What are the main issues that Senator Chamarette will concentrate on?

"I am deeply committed to more grassroots representation and participation of communities in decision making. I think, of the four pillars [of Green philosophy] that's the one that's most important now because politics seems to have been swallowed up into this political machinery." Issues are raised not because of their true importance but because of their ability to help parties get elected.

In Green politics, she wants to see "the interrelationship between environmental issues and social equity stressed. Green politics is inextricably linked with justice in the whole world. We've got to talk about redistribution of wealth and resources in such a way that nobody suffers. And then, we can talk about caring for our environment in a responsible way. I don't put trees before people."

Christabel says that "The common thread that unites all those who come into the political arena as Greens, and which sets us apart from other political parties, is a profound conviction that the structures and old ways of addressing the problems will not be effective."

Green politics has hit a parliamentary impasse at the moment due in part to the recession, with jobs being counterposed to the environment. People know the issues are important, and that represents a big swing in consciousness, but in this period they are not yet convinced that the people talking about the issues can deliver. Some may see it as a luxury to vote Green.

Christabel says that Greens have to explain more clearly what they stand for, and can't afford to be seen as concerned only with environmental issues. She sees her election by the Greens (WA), given her background in the social justice field, as a recognition of this within the party. Diversity will be important if the Greens are to stay relevant.

On one plane, this period is one of consolidation. "At another level, the existing political parties are disintegrating and opportunities are opening up ... There are opportunities and we have to take them, or we'll lose valuable time.

"I actually get a little concerned that this process is going too fast, that the other political parties are disintegrating so quickly before the Greens are really ready to step in. But if we step in too quickly, we run the risk of getting coopted and becoming part of the same system. I really think we have to be a part of creating something new."

She describes the national Green process as "a bit like the mutton bird, struggling to take off. My conviction is that if the national Green movement is to have the strength that it needs to fill the job, then there has to be a process of democratic decisions right through each of the states in their own way, working out how to be Green, and then of uniting that.
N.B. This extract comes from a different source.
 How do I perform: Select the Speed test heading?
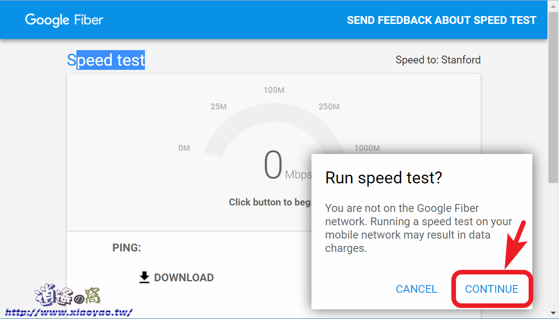coord(106,60)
"That can't happen easily; if it did it would be completely sus. We won't suddenly have a national Greens overnight, without the painful dialogue and arguments and debates and processes from state to state. I see that as being essential. We shouldn't try to impose a uniform solution on everybody."

Christabel favours "the model of a combined movement and political arm; that's what I see the Greens as having to offer the new political agenda. Without the movement there is a grave danger of cooption into the whole parliamentary process, and if a movement doesn't have a political arm that truly reflects it, then it will be impotent. So they complement each other."

What sort of change will the Greens bring about?

"I was going to say revolutionary change, but I prefer the term 'transformation', because transformation implies using what we've got in a radically new way ... turning the political arena upside down, so what ordinary people are saying has more value than what parliamentarians are saying.

"I don't go for the revisionist approach or trying to reform parliament from within. I believe that somehow what I have to do is be the subversive in the sense of bringing people back to a different agenda that's got its roots in the community rather than in the parliamentary system."